● Required work: Starting with the first line of the entries and going on through the line with "point(44,296)", write those lines out again with "scissors" replaced by "cutter", leaving everything else unchanged.
>> start Data rows
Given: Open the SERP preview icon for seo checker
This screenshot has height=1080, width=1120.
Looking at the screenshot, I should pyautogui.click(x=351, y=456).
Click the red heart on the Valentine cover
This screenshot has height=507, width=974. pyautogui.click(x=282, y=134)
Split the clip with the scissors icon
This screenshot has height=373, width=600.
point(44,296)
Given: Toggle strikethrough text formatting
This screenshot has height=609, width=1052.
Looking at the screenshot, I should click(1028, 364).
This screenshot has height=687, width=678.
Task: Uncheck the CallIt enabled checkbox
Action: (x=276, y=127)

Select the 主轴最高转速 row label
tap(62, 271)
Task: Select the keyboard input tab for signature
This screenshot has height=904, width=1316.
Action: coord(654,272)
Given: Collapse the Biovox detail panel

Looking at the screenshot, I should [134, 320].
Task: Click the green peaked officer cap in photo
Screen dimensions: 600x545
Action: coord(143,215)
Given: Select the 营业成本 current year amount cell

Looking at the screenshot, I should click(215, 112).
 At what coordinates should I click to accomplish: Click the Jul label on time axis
>> end Data rows
● Result for this exercise:
Given: Open the SERP preview icon for seo checker
This screenshot has height=1080, width=1120.
Looking at the screenshot, I should pyautogui.click(x=351, y=456).
Click the red heart on the Valentine cover
This screenshot has height=507, width=974. pyautogui.click(x=282, y=134)
Split the clip with the cutter icon
This screenshot has height=373, width=600.
point(44,296)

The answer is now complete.